All of which is what makes Thursday's Oldham and Saddleworth by-election possibly the most fascinating such encounter since the Darlington contest of 1983 which, to Labour's ultimate detriment, saved the leadership of Michael Foot.
On the face of it, it ought to be plan sailing for Labour. In a few short months, the Con-Lib coalition has slashed public spending, put up VAT, and scrapped much of the regional aid budget that was helping former industrial towns like Oldham to find a new role.
Not only that, but the seat was won by Labour in the general election last May, before MP Phil Woolas was disqualified from Parliament for having lied about his Lib Dem opponent on his election literature.
One of the many imponderables in this contest is whether the fate of Mr Woolas will help or hinder Labour's cause here.
The fact that he was actually quite a popular local MP might appear to favour the party, but some voters may feel he was too readily hung out to dry by the Labour establishment, and punish the party accordingly.
Inevitably given its status as a three-way marginal, 'Old and Sad' is being viewed as something of a mini-referendum – not just on the Coalition, but on Labour leader Ed Miliband.
If Labour cannot even win by-elections in seats it already holds, serious questions will start to be asked as to whether it can win anywhere else under Mr Miliband's leadership.
But for Lib Dem leader Nick Clegg, too, a defeat on Thursday would be seen as a significant blow.

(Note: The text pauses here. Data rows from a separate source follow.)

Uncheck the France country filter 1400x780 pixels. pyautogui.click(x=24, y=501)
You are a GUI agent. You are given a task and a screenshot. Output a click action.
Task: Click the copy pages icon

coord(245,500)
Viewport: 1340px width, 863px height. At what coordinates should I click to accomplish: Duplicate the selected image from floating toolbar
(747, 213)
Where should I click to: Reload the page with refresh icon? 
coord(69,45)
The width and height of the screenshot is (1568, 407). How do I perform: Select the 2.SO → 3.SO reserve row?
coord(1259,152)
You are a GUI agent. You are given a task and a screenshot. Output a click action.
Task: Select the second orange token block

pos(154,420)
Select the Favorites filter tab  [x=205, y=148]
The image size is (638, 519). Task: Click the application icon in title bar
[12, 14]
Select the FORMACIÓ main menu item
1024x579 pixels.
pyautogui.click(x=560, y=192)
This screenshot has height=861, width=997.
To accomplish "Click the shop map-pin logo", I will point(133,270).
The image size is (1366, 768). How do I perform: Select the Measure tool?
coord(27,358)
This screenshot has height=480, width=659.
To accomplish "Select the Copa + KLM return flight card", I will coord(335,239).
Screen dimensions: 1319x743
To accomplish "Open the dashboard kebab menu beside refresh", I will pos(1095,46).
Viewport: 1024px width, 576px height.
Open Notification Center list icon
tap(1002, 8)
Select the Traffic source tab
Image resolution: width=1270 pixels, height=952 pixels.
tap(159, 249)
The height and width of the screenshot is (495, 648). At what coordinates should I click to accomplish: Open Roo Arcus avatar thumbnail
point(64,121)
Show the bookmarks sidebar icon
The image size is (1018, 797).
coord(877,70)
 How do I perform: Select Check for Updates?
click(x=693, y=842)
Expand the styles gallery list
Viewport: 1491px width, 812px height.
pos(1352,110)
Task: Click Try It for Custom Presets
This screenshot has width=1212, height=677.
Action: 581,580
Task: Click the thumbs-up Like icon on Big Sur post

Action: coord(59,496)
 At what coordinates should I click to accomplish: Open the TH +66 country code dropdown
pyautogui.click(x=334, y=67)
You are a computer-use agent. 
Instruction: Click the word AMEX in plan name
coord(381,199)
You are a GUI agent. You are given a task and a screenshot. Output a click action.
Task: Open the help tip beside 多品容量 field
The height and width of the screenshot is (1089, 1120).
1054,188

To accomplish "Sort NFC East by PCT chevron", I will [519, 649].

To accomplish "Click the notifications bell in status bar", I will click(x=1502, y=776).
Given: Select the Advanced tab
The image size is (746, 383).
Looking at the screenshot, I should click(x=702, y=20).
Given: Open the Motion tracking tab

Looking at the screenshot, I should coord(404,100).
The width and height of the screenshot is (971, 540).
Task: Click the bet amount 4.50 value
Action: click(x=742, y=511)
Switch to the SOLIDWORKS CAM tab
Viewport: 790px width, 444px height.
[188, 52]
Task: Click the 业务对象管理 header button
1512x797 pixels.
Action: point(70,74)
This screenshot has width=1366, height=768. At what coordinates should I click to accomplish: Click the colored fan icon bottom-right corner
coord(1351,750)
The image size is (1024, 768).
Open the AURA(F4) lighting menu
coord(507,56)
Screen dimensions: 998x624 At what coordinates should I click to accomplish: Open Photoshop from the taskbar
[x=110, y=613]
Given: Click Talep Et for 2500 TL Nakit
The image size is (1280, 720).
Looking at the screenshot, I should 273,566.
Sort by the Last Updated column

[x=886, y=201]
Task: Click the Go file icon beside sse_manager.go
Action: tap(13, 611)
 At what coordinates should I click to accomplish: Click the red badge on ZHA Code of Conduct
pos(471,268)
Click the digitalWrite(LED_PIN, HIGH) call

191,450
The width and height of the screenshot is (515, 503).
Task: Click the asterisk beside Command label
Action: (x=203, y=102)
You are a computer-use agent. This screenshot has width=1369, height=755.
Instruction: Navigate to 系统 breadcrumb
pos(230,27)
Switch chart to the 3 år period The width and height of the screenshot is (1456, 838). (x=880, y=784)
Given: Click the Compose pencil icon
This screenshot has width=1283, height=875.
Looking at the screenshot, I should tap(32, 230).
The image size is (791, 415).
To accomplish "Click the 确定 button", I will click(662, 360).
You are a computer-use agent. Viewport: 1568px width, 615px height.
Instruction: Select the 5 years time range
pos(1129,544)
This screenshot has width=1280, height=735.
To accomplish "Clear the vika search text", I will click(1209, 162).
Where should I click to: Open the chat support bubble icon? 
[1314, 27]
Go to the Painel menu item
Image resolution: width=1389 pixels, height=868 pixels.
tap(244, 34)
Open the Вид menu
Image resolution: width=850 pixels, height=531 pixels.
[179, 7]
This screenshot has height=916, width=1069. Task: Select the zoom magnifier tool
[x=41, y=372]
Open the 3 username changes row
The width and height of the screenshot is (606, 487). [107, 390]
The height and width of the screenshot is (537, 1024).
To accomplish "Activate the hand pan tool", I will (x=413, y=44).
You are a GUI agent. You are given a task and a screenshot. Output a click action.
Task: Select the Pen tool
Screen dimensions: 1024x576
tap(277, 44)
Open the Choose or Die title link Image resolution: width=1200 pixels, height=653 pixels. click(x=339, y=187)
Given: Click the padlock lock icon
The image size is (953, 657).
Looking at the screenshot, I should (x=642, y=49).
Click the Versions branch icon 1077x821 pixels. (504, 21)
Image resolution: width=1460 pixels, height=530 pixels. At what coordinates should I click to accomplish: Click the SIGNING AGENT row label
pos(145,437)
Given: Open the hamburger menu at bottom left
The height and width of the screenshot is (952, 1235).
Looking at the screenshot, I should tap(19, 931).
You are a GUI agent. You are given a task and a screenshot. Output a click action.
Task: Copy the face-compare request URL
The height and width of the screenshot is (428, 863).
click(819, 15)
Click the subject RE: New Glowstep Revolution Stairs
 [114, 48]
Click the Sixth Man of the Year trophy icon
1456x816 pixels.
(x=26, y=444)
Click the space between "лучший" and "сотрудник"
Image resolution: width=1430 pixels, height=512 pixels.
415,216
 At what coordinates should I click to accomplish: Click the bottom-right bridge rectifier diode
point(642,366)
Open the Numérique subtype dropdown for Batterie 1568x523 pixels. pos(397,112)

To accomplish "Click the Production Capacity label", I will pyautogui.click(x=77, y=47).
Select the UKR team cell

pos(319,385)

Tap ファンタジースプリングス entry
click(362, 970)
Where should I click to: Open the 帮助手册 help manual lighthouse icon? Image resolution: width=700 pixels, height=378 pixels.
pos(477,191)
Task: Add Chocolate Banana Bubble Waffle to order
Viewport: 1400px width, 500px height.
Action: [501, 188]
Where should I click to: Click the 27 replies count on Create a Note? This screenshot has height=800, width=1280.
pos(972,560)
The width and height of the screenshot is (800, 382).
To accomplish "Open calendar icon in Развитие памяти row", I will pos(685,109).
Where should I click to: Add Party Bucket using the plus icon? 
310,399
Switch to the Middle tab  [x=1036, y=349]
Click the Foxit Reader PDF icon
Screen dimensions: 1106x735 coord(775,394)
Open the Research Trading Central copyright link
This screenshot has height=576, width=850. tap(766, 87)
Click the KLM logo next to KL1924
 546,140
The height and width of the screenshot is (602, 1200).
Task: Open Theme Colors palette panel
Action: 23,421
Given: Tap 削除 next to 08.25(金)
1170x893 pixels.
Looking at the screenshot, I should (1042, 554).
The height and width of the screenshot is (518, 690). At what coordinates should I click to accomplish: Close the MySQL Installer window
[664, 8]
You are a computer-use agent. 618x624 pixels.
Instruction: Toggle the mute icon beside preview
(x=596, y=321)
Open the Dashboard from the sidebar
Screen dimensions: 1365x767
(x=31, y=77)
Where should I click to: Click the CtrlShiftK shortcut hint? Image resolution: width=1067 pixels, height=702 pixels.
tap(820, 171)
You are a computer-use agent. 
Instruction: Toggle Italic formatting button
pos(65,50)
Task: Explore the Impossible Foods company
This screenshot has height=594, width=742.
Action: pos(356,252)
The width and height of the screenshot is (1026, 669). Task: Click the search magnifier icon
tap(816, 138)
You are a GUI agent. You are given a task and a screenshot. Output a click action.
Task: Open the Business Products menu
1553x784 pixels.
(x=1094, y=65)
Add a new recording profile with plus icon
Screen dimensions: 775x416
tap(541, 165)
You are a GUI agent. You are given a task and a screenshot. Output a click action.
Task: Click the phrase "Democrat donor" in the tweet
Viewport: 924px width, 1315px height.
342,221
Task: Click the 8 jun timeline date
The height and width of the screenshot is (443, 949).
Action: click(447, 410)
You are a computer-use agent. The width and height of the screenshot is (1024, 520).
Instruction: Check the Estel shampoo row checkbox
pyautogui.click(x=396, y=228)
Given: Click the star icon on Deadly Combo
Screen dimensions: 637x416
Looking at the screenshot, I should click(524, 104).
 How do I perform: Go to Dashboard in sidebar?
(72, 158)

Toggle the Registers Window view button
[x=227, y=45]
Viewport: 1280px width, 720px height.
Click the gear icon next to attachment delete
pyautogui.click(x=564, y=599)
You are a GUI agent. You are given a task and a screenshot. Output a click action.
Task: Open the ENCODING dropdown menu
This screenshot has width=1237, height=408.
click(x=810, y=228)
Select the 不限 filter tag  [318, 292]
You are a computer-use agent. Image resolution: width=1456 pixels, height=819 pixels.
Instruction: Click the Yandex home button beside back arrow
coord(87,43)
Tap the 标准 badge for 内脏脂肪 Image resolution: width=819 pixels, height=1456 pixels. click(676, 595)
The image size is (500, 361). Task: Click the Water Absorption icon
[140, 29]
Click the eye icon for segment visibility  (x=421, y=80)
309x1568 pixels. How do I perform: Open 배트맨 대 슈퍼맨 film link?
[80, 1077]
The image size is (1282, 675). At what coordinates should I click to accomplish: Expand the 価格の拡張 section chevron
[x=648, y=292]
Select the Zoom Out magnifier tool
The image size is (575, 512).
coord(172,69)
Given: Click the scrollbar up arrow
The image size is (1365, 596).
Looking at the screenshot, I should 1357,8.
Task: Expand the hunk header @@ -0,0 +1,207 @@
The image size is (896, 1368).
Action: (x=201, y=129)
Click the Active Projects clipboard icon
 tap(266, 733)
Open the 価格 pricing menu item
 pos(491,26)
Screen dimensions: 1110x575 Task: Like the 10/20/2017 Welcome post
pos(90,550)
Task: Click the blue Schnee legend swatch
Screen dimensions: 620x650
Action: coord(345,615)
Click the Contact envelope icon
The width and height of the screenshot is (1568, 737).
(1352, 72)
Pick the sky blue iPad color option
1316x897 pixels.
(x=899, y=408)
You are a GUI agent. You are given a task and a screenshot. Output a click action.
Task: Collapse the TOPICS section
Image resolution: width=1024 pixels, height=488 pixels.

His party's candidate, Elwyn Watkins, may well feel the seat is his by moral and indefeasible right having been on the wrong end of Mr Woolas's misdemeanours, but politics doesn't work like that.
Undoubtedly the leader with the least to lose and the most to gain here is Prime Minister David Cameron.
For one, the Conservative candidate Kashif Ali started the contest in third place. For another, the Tories have been accused of soft-pedalling their campaign in a bid to help their Lib Dem partners.
Perhaps realising he is in with an outside chance of a stunning victory Mr Cameron is now doing his best to dispel that impression, becoming the first premier to campaign in a by-election for 13 years.
Yet ironically a Tory win, in a seat where the Lib Dems began as the main challengers, might end up being more destabilising for the Coalition than a Labour triumph.
Mr Clegg would then face more tough questions from his own activists and MPs as to what exactly the Lib Dems are getting out of the Coalition.
A Tory victory would simply reinforce the idea that it is the Lib Dems who are taking all the political pain while Mr Cameron reaps the political dividends.
But whoever wins on Thursday, at least one and possibly both of Mr Cameron's fellow party leaders are going to be waking up to some difficult headlines on Friday morning.
And for either or both of them, that could set the tone for a tricky political year ahead.